EXTRACTED TEXT below:
The Shao Lab
Research Summary
Cancer is a heterogeneous disease driven by various genomic, epigenomic, and proteomic abnormalities. Though conceptually straightforward, targeting cancer-specific abnormalities proves practically challenging due to the complexity of the cellular functions of many potential cancer targets. Our lab is interested in unravelling the biology of cancer-relevant cellular proteins with poorly understood mechanisms. We strongly believe that this could lead to the development of novel therapies and the improvement of existing therapies. Currently we are focusing on two research areas in the context of breast cancer.
End of EXTRACTED TEXT.
DATA SECTION below:
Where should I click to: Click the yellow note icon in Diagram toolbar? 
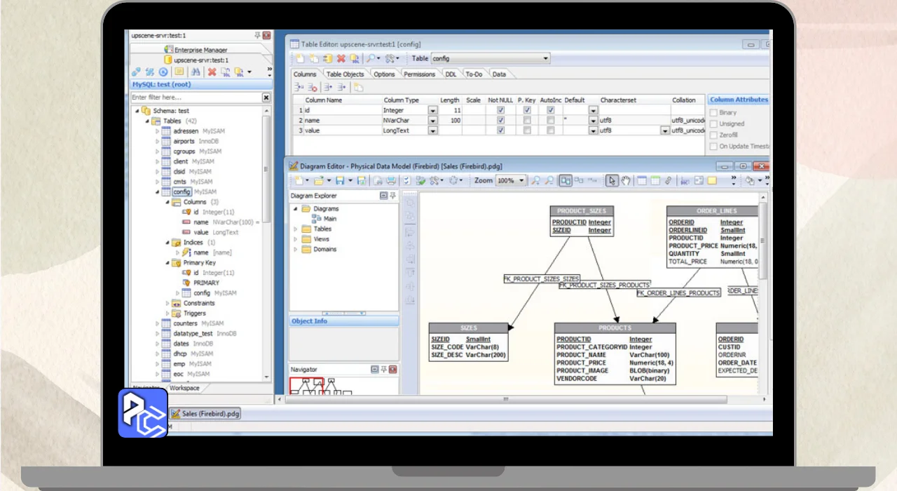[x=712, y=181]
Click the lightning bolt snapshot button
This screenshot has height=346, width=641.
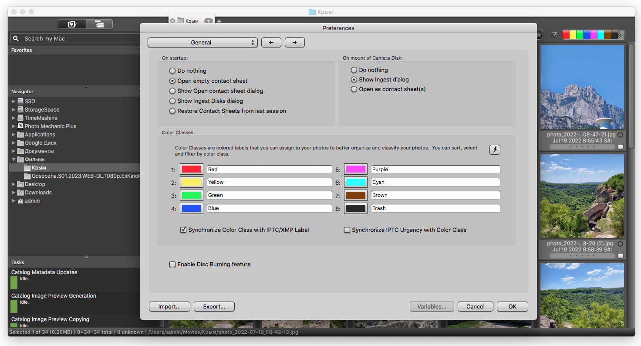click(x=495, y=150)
End of DATA SECTION.
§ **TASKS FOR THIS EXERCISE**
• a. Answer these from the research summary:
(i) Which three kinds of abnormalities does it say drive cancer?
(ii) What kind of proteins is the lab interested in?
(iii) Which cancer are the lab's two current research areas set in the context of?
• b. Reproduce the research summary word for word, starting at the words "The Shao Lab" and ending after "of breast cancer.".
The material has no connection to the research summary.

§ **RESPONSES TO THE TASKS**
• a.
(i) Genomic, epigenomic, and proteomic abnormalities.
(ii) Cancer-relevant cellular proteins with poorly understood mechanisms.
(iii) Breast cancer.

• b.
The Shao Lab
Research Summary
Cancer is a heterogeneous disease driven by various genomic, epigenomic, and proteomic abnormalities. Though conceptually straightforward, targeting cancer-specific abnormalities proves practically challenging due to the complexity of the cellular functions of many potential cancer targets. Our lab is interested in unravelling the biology of cancer-relevant cellular proteins with poorly understood mechanisms. We strongly believe that this could lead to the development of novel therapies and the improvement of existing therapies. Currently we are focusing on two research areas in the context of breast cancer.